Stored items:
---------------

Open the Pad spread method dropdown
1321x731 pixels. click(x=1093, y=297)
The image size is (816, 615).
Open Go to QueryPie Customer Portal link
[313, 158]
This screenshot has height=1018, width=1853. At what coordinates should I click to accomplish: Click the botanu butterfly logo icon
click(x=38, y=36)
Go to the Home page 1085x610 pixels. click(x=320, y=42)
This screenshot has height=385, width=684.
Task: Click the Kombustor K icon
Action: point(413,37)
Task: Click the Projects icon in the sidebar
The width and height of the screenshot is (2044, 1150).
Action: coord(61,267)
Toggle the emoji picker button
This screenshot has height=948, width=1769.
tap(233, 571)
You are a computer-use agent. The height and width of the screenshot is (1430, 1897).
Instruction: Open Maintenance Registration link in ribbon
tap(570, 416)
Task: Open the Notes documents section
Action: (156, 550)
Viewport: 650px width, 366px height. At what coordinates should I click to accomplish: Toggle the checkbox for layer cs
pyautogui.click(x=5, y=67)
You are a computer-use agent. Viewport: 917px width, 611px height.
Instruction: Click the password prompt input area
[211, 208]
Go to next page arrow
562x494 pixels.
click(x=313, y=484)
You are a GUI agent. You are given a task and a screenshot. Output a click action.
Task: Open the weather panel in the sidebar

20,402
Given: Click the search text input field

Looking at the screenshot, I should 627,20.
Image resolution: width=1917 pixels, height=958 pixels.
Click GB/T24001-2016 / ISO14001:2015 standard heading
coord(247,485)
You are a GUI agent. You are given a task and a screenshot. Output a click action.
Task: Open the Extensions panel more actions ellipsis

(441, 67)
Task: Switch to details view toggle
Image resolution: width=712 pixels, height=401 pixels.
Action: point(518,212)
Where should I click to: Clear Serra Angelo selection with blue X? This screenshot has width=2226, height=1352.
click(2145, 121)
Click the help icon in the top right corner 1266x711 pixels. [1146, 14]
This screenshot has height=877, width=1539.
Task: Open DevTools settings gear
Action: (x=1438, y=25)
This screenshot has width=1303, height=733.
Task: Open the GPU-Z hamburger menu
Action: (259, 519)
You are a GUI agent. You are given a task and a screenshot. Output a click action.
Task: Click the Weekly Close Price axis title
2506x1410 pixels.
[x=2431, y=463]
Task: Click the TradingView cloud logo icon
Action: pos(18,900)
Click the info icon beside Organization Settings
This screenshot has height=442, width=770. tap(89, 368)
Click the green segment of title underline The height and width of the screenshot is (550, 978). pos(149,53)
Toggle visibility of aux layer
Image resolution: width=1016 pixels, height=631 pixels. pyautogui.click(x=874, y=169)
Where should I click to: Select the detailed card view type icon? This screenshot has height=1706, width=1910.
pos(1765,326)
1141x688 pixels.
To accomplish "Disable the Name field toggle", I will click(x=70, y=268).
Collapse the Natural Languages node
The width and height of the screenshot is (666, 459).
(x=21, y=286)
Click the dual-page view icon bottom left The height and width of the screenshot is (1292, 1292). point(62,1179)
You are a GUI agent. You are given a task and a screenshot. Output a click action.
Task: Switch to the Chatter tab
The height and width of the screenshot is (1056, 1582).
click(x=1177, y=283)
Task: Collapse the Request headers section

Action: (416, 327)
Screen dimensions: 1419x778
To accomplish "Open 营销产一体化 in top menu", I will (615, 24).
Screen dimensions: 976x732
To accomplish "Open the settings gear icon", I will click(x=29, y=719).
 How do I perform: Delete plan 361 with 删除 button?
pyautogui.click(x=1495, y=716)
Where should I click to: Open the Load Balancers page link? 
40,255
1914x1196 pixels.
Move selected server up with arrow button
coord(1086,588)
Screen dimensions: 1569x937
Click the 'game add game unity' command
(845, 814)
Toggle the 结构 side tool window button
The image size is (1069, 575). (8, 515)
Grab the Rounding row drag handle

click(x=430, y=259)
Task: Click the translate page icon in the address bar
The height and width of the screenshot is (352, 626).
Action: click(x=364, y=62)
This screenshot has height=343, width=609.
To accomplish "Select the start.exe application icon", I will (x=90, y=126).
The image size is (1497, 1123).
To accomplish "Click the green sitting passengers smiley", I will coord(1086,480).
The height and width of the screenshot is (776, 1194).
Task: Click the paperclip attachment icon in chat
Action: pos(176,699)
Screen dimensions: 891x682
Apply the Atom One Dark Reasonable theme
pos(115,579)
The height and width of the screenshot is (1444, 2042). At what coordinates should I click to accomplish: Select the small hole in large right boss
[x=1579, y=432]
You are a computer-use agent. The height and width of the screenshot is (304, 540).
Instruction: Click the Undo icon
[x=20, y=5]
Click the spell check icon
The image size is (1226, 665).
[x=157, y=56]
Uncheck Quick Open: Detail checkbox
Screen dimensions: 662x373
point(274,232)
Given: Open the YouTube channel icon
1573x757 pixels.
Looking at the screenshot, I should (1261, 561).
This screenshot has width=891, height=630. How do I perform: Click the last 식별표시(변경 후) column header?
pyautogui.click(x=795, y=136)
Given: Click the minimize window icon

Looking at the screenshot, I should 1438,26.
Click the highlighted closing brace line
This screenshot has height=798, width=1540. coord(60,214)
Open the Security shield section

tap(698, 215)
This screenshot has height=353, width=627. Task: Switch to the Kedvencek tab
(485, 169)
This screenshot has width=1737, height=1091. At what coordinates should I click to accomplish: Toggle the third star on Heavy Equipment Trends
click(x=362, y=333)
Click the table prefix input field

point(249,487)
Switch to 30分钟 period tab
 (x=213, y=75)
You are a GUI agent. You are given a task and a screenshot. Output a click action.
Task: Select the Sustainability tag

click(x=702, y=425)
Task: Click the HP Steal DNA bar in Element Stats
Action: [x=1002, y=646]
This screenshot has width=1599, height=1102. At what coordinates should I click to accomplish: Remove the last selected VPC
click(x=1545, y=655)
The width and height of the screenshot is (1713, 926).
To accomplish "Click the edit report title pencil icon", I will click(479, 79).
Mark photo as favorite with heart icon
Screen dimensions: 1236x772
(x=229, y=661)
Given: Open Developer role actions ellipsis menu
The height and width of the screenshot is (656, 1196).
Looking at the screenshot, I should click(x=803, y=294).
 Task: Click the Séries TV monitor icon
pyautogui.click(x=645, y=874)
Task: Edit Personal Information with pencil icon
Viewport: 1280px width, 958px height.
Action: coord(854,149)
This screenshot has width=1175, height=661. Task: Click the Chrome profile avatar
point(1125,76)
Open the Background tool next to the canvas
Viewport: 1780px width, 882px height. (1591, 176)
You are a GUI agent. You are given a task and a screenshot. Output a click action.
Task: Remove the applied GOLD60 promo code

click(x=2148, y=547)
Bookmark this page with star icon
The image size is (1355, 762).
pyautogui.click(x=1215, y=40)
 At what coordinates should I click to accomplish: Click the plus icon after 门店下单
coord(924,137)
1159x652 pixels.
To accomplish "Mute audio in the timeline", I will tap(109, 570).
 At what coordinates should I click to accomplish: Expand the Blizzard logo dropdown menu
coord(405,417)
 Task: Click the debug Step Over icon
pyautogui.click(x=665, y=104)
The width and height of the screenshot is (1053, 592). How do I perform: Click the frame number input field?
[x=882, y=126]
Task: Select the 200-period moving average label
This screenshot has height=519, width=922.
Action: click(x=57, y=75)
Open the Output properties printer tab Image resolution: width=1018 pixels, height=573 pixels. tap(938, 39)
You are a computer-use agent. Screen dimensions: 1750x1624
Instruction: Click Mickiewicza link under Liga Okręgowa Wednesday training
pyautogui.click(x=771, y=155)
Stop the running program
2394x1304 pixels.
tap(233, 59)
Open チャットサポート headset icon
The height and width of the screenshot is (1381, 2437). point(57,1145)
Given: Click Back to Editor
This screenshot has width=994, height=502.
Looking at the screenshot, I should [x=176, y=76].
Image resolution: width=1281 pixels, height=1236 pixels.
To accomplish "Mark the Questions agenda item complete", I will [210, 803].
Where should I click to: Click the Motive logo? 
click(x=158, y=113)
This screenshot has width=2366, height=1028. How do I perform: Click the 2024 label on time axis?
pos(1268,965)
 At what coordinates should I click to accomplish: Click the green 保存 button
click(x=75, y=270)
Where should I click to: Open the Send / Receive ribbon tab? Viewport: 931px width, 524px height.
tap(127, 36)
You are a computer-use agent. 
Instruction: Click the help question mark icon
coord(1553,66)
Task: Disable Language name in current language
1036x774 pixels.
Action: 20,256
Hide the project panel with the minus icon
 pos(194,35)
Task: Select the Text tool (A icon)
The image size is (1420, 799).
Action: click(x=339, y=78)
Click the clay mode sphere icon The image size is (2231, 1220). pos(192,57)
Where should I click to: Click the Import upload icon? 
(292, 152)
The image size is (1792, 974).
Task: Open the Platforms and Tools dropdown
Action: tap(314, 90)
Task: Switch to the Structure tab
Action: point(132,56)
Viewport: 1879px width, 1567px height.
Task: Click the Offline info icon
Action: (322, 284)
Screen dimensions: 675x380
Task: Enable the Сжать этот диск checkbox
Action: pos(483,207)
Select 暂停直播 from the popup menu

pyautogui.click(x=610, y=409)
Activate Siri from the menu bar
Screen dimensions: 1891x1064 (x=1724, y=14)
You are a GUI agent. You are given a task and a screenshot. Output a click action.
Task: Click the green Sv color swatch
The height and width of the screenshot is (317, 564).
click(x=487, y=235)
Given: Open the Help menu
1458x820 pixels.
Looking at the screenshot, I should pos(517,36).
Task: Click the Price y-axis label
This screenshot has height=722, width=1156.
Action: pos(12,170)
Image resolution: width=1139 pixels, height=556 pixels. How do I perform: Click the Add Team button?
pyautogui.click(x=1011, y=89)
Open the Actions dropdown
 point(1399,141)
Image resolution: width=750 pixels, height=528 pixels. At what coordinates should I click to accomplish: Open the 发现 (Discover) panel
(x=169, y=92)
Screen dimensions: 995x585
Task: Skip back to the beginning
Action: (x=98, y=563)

---------------

Instructions for the task
Scan the data above for the string "Price" and copy each line where it appears.

Solution for this problem
Task: Click the Weekly Close Price axis title
Task: Click the Price y-axis label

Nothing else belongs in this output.